_Exercise brief_. Please copy out the entries until you have copied the line that contains "Setting Guide (62, 2023)", beginning with the first line.

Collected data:
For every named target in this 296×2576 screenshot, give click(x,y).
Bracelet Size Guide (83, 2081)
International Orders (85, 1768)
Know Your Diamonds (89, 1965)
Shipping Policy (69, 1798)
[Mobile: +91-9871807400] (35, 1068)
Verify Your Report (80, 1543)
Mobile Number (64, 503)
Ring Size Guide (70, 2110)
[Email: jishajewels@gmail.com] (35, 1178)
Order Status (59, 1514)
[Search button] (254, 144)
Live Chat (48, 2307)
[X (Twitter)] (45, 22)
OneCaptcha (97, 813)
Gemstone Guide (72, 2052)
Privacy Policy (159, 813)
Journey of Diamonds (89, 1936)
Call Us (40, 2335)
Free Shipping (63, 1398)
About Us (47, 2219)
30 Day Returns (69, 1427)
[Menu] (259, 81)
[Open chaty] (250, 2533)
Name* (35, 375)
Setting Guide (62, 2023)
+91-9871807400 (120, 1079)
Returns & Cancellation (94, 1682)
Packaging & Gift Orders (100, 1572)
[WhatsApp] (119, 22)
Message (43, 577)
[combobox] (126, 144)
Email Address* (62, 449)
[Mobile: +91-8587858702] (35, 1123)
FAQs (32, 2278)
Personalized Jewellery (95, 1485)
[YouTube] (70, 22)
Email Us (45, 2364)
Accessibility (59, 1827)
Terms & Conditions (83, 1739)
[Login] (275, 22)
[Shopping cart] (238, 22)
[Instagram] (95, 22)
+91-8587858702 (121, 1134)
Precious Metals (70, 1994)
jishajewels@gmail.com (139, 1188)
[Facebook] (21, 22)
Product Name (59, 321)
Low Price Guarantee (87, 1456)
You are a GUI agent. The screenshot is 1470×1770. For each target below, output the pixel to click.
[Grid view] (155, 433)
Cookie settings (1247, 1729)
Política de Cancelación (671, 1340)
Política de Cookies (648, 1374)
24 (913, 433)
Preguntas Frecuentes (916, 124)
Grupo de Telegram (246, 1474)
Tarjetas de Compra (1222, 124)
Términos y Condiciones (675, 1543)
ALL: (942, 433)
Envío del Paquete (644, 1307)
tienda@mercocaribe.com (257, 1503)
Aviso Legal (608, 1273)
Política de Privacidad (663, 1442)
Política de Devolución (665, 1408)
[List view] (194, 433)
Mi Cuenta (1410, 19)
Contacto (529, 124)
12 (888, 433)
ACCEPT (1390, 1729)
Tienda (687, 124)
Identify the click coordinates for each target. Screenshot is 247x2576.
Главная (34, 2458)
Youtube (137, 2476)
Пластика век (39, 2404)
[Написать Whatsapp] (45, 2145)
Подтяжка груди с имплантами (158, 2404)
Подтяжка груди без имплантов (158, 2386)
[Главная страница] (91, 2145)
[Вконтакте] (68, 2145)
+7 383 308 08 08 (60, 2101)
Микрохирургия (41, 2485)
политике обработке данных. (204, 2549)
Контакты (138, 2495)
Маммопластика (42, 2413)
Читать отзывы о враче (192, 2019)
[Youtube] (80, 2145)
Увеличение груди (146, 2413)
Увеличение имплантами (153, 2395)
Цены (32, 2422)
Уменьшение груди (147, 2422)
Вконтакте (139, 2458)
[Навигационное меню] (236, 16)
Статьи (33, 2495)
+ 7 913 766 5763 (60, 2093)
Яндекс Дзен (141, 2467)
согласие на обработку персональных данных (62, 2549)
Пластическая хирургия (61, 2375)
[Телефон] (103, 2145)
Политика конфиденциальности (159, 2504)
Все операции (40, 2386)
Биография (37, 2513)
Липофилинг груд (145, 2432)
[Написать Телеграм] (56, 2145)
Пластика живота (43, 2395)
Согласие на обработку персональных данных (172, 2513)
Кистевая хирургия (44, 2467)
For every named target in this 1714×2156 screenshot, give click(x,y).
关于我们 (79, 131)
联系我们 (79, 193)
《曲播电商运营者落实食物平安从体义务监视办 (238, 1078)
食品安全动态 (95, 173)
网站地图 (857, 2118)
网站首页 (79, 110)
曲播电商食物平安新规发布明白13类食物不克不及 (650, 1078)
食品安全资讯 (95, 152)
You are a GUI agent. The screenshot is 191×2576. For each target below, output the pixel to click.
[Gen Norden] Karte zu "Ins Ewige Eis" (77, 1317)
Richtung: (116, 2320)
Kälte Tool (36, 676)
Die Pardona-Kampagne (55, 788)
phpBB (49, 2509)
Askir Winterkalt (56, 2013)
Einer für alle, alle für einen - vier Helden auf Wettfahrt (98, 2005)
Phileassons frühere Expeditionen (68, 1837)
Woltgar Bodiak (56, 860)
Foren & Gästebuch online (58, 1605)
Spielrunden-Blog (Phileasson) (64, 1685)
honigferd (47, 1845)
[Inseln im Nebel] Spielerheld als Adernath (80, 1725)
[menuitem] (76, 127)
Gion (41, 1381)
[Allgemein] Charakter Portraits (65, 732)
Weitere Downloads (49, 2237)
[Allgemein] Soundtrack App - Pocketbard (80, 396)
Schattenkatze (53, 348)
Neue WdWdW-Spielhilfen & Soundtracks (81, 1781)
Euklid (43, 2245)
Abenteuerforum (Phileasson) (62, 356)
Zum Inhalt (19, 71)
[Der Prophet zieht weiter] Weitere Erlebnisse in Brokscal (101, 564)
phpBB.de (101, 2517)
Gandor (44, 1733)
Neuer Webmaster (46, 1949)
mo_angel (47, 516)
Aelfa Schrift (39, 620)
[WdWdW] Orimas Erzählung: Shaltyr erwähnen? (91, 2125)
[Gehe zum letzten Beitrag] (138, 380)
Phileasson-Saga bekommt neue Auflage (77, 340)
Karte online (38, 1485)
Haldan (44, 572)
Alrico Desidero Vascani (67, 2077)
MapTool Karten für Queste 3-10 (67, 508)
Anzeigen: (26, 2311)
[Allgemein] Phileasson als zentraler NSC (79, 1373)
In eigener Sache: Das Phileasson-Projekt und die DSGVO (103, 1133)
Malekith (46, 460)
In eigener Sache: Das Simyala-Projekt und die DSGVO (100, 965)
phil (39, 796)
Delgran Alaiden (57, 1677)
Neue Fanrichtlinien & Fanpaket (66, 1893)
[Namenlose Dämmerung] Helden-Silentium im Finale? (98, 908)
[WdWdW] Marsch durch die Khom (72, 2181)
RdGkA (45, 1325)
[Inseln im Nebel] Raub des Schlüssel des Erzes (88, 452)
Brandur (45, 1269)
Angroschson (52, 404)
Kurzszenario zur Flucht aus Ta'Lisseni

_Answer to this exercise_.
For every named target in this 296×2576 screenshot, give click(x,y).
Bracelet Size Guide (83, 2081)
International Orders (85, 1768)
Know Your Diamonds (89, 1965)
Shipping Policy (69, 1798)
[Mobile: +91-9871807400] (35, 1068)
Verify Your Report (80, 1543)
Mobile Number (64, 503)
Ring Size Guide (70, 2110)
[Email: jishajewels@gmail.com] (35, 1178)
Order Status (59, 1514)
[Search button] (254, 144)
Live Chat (48, 2307)
[X (Twitter)] (45, 22)
OneCaptcha (97, 813)
Gemstone Guide (72, 2052)
Privacy Policy (159, 813)
Journey of Diamonds (89, 1936)
Call Us (40, 2335)
Free Shipping (63, 1398)
About Us (47, 2219)
30 Day Returns (69, 1427)
[Menu] (259, 81)
[Open chaty] (250, 2533)
Name* (35, 375)
Setting Guide (62, 2023)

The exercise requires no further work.